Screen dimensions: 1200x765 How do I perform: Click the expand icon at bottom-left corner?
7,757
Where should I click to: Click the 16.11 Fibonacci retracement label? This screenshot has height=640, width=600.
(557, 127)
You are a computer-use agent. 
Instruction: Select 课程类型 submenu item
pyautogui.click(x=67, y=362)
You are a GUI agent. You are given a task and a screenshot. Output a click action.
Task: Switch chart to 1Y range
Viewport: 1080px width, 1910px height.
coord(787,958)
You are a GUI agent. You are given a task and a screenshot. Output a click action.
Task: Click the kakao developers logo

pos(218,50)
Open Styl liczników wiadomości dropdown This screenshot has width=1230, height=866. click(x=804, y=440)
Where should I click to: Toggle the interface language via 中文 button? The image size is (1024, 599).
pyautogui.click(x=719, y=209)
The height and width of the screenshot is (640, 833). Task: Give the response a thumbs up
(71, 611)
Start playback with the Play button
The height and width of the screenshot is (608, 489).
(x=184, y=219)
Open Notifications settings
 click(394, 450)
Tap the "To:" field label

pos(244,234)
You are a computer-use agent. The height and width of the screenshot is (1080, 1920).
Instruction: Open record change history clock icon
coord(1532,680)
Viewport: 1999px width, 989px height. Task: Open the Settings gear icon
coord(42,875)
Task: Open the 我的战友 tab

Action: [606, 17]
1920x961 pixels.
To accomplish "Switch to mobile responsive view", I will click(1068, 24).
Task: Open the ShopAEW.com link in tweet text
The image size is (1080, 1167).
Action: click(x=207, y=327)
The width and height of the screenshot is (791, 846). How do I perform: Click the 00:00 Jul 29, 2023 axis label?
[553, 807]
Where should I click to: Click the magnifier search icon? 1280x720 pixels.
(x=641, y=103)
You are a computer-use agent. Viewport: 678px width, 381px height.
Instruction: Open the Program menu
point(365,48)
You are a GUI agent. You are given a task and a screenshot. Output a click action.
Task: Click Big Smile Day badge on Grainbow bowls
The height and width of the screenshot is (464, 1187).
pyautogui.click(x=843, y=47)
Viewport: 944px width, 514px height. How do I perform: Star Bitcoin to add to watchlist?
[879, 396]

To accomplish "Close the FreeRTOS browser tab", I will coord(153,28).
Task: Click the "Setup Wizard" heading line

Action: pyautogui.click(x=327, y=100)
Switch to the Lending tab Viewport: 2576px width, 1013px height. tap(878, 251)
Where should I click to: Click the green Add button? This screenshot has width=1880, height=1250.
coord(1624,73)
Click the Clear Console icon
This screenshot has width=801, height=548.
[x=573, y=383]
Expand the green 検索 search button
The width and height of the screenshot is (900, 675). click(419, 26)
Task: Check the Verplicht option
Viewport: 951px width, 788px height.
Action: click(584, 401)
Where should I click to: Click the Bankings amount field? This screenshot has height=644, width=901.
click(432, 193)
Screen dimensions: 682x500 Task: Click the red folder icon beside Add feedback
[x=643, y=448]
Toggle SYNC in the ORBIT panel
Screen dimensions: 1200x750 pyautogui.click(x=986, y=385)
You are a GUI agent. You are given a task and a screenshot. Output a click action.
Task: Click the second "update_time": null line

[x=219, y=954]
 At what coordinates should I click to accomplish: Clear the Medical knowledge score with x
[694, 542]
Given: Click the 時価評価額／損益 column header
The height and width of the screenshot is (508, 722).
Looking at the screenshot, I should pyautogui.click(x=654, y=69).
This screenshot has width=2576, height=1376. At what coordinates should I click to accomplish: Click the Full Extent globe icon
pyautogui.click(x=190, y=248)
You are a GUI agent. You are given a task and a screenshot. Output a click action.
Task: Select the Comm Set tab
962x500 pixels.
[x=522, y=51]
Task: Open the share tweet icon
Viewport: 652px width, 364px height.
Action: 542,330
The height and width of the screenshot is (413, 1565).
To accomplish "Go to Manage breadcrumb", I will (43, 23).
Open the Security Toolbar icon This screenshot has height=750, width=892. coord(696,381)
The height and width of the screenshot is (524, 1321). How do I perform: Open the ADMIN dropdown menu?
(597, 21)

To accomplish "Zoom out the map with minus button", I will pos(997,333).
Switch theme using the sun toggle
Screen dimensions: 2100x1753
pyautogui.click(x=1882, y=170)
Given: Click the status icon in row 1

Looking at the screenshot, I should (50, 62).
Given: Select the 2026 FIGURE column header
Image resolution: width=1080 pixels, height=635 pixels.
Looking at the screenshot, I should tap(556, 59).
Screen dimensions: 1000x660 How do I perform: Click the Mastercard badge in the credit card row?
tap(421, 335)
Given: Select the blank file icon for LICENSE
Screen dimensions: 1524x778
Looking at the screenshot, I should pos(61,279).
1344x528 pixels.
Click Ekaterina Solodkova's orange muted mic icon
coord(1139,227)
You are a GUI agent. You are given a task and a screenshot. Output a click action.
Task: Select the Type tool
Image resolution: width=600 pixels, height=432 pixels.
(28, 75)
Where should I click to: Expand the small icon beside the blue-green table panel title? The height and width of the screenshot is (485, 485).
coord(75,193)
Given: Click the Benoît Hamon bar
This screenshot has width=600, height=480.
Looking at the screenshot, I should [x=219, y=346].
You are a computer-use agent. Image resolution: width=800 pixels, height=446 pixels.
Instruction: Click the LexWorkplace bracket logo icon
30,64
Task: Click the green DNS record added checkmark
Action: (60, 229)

WORK INSTRUCTIONS: Return all of the items above verbatim, line for line, with no changes or additions.

COMPLETED EXERCISE:
Screen dimensions: 1200x765 How do I perform: Click the expand icon at bottom-left corner?
7,757
Where should I click to: Click the 16.11 Fibonacci retracement label? This screenshot has height=640, width=600.
(557, 127)
You are a computer-use agent. 
Instruction: Select 课程类型 submenu item
pyautogui.click(x=67, y=362)
You are a GUI agent. You are given a task and a screenshot. Output a click action.
Task: Switch chart to 1Y range
Viewport: 1080px width, 1910px height.
coord(787,958)
You are a GUI agent. You are given a task and a screenshot. Output a click action.
Task: Click the kakao developers logo

pos(218,50)
Open Styl liczników wiadomości dropdown This screenshot has width=1230, height=866. click(x=804, y=440)
Where should I click to: Toggle the interface language via 中文 button? The image size is (1024, 599).
pyautogui.click(x=719, y=209)
The height and width of the screenshot is (640, 833). Task: Give the response a thumbs up
(71, 611)
Start playback with the Play button
The height and width of the screenshot is (608, 489).
(x=184, y=219)
Open Notifications settings
 click(394, 450)
Tap the "To:" field label

pos(244,234)
You are a computer-use agent. The height and width of the screenshot is (1080, 1920).
Instruction: Open record change history clock icon
coord(1532,680)
Viewport: 1999px width, 989px height. Task: Open the Settings gear icon
coord(42,875)
Task: Open the 我的战友 tab

Action: [606, 17]
1920x961 pixels.
To accomplish "Switch to mobile responsive view", I will click(1068, 24).
Task: Open the ShopAEW.com link in tweet text
The image size is (1080, 1167).
Action: click(x=207, y=327)
The width and height of the screenshot is (791, 846). How do I perform: Click the 00:00 Jul 29, 2023 axis label?
[553, 807]
Where should I click to: Click the magnifier search icon? 1280x720 pixels.
(x=641, y=103)
You are a computer-use agent. Viewport: 678px width, 381px height.
Instruction: Open the Program menu
point(365,48)
You are a GUI agent. You are given a task and a screenshot. Output a click action.
Task: Click Big Smile Day badge on Grainbow bowls
The height and width of the screenshot is (464, 1187).
pyautogui.click(x=843, y=47)
Viewport: 944px width, 514px height. How do I perform: Star Bitcoin to add to watchlist?
[879, 396]

To accomplish "Close the FreeRTOS browser tab", I will coord(153,28).
Task: Click the "Setup Wizard" heading line

Action: pyautogui.click(x=327, y=100)
Switch to the Lending tab Viewport: 2576px width, 1013px height. tap(878, 251)
Where should I click to: Click the green Add button? This screenshot has width=1880, height=1250.
coord(1624,73)
Click the Clear Console icon
This screenshot has width=801, height=548.
[x=573, y=383]
Expand the green 検索 search button
The width and height of the screenshot is (900, 675). click(419, 26)
Task: Check the Verplicht option
Viewport: 951px width, 788px height.
Action: click(584, 401)
Where should I click to: Click the Bankings amount field? This screenshot has height=644, width=901.
click(432, 193)
Screen dimensions: 682x500 Task: Click the red folder icon beside Add feedback
[x=643, y=448]
Toggle SYNC in the ORBIT panel
Screen dimensions: 1200x750 pyautogui.click(x=986, y=385)
You are a GUI agent. You are given a task and a screenshot. Output a click action.
Task: Click the second "update_time": null line

[x=219, y=954]
 At what coordinates should I click to accomplish: Clear the Medical knowledge score with x
[694, 542]
Given: Click the 時価評価額／損益 column header
The height and width of the screenshot is (508, 722).
Looking at the screenshot, I should pyautogui.click(x=654, y=69).
This screenshot has width=2576, height=1376. At what coordinates should I click to accomplish: Click the Full Extent globe icon
pyautogui.click(x=190, y=248)
You are a GUI agent. You are given a task and a screenshot. Output a click action.
Task: Select the Comm Set tab
962x500 pixels.
[x=522, y=51]
Task: Open the share tweet icon
Viewport: 652px width, 364px height.
Action: 542,330
The height and width of the screenshot is (413, 1565).
To accomplish "Go to Manage breadcrumb", I will (43, 23).
Open the Security Toolbar icon This screenshot has height=750, width=892. coord(696,381)
The height and width of the screenshot is (524, 1321). How do I perform: Open the ADMIN dropdown menu?
(597, 21)

To accomplish "Zoom out the map with minus button", I will pos(997,333).
Switch theme using the sun toggle
Screen dimensions: 2100x1753
pyautogui.click(x=1882, y=170)
Given: Click the status icon in row 1

Looking at the screenshot, I should (50, 62).
Given: Select the 2026 FIGURE column header
Image resolution: width=1080 pixels, height=635 pixels.
Looking at the screenshot, I should tap(556, 59).
Screen dimensions: 1000x660 How do I perform: Click the Mastercard badge in the credit card row?
tap(421, 335)
Given: Select the blank file icon for LICENSE
Screen dimensions: 1524x778
Looking at the screenshot, I should pos(61,279).
1344x528 pixels.
Click Ekaterina Solodkova's orange muted mic icon
coord(1139,227)
You are a GUI agent. You are given a task and a screenshot. Output a click action.
Task: Select the Type tool
Image resolution: width=600 pixels, height=432 pixels.
(28, 75)
Where should I click to: Expand the small icon beside the blue-green table panel title? The height and width of the screenshot is (485, 485).
coord(75,193)
Given: Click the Benoît Hamon bar
This screenshot has width=600, height=480.
Looking at the screenshot, I should [x=219, y=346].
You are a computer-use agent. Image resolution: width=800 pixels, height=446 pixels.
Instruction: Click the LexWorkplace bracket logo icon
30,64
Task: Click the green DNS record added checkmark
Action: (60, 229)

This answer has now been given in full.